Si la responsabilité du journaliste est engagée, cette formation leur permettra d’avoir les outils techniques pour faire la lecture des événements du monde du travail et pour apprécier l’évolution des relations de travail et de production.
De plus, elle leur donnera les moyens de mesurer l’allure de chaque acteur dans la construction de la paix sociale.
« Sentinelles de la cité, vous êtes par vos métiers et vos productions aiguilleurs des consciences », a affirmé M. Haïdara.

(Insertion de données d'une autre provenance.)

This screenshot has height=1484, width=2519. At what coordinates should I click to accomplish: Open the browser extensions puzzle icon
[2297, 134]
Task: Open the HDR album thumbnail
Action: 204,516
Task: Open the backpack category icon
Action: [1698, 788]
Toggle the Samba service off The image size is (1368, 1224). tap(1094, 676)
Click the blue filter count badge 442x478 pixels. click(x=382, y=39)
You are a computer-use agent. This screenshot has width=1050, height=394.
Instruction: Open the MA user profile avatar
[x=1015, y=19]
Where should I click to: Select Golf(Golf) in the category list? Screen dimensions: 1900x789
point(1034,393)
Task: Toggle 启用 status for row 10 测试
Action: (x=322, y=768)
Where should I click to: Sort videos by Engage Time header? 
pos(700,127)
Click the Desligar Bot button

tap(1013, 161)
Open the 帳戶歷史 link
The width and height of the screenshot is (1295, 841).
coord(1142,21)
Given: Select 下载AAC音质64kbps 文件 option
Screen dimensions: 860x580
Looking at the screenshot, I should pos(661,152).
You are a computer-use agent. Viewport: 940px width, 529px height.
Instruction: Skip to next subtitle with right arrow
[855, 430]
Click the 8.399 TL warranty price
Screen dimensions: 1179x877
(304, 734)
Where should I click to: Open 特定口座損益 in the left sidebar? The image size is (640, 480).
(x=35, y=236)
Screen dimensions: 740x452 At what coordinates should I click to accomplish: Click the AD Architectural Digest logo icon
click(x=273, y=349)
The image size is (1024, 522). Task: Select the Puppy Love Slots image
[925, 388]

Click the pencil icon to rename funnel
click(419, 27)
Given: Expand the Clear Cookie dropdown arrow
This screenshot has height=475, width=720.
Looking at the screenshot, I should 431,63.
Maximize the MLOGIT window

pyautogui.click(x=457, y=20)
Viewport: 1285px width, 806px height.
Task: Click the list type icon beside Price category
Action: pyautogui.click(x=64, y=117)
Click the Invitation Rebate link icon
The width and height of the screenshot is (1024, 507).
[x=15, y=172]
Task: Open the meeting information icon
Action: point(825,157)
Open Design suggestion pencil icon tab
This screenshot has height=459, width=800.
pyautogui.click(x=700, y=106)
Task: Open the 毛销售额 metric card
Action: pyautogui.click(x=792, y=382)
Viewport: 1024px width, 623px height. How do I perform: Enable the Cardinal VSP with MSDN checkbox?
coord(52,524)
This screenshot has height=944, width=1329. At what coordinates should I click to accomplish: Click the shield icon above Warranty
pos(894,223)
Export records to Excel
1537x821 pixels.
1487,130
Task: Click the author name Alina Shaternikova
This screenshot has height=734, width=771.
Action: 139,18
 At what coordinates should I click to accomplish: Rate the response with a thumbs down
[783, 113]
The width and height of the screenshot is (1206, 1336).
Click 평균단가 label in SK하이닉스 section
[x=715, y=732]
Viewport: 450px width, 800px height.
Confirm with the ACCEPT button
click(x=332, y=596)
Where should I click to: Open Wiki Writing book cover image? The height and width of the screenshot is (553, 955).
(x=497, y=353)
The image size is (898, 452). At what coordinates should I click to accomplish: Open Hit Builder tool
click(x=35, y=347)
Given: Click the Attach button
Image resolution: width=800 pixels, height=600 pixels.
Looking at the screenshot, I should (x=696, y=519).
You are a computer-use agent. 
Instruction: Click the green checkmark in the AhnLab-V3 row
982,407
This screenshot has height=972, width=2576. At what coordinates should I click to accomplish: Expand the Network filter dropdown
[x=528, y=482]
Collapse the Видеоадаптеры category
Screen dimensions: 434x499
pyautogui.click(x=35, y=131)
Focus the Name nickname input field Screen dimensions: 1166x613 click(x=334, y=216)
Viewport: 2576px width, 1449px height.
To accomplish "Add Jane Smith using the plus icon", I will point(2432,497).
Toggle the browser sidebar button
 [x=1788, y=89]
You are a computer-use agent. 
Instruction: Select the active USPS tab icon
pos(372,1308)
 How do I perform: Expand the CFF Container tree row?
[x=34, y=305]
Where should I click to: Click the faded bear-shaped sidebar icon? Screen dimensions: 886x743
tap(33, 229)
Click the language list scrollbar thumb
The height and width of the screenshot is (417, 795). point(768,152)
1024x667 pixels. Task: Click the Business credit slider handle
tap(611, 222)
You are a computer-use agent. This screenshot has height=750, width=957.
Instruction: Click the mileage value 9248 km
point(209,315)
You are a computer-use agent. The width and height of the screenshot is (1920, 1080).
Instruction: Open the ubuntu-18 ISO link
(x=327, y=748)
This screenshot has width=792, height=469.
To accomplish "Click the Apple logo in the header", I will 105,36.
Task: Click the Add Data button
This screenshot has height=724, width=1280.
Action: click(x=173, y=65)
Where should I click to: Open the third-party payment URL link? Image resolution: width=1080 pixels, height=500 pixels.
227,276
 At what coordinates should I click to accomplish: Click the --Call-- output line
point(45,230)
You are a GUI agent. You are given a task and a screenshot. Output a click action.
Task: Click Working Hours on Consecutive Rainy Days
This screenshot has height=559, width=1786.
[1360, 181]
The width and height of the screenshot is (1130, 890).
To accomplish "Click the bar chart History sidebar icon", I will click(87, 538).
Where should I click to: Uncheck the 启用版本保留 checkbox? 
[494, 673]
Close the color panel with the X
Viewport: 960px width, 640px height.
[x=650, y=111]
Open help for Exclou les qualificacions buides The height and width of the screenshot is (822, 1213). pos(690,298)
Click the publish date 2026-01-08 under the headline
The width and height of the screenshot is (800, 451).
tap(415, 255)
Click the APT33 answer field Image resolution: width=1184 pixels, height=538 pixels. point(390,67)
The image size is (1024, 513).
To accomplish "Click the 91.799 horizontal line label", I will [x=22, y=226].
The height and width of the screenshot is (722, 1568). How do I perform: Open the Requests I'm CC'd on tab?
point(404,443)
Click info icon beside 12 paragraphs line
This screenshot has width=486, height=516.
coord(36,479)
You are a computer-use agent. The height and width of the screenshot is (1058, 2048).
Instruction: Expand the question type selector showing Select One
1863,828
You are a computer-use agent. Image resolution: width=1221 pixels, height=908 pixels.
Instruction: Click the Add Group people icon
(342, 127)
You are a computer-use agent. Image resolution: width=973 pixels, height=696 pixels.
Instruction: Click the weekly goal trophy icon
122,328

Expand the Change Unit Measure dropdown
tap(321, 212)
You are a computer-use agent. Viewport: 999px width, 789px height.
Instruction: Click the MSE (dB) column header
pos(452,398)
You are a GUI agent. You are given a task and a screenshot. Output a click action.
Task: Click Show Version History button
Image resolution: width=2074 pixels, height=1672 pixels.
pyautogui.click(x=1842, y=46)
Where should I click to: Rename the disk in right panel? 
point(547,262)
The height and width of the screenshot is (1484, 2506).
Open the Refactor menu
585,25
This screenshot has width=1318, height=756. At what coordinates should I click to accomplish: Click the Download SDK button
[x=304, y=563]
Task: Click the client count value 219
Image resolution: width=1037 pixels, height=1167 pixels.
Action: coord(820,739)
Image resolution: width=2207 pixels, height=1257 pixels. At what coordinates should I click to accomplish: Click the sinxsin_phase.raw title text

Pour lui, même si la façon dont ils traitent une information peut ne pas être neutre, il est primordial et essentiel qu’ils aient conscience qu’ils doivent aider à gérer, à éteindre et à prévenir les conflits.
« La croissance n’aime pas le bruit et le bruit chasse la croissance. Le progrès social, même s’il est le fruit de grandes luttes, s’accommode difficilement de bruit sur une longue période. Et pour éviter le bruit, il faut se donner des garanties mutuelles ; il faut s’imposer des règles ; il faut s’offrir des couloirs de sécurité. Les médias permettent de créer ces couloirs de sécurité, en offrant aux acteurs des images d’eux-mêmes, des images qu’ils ne pourront pas s’offrir parce qu’étant souvent trop impliqués dans les processus », confie M. Haïdara.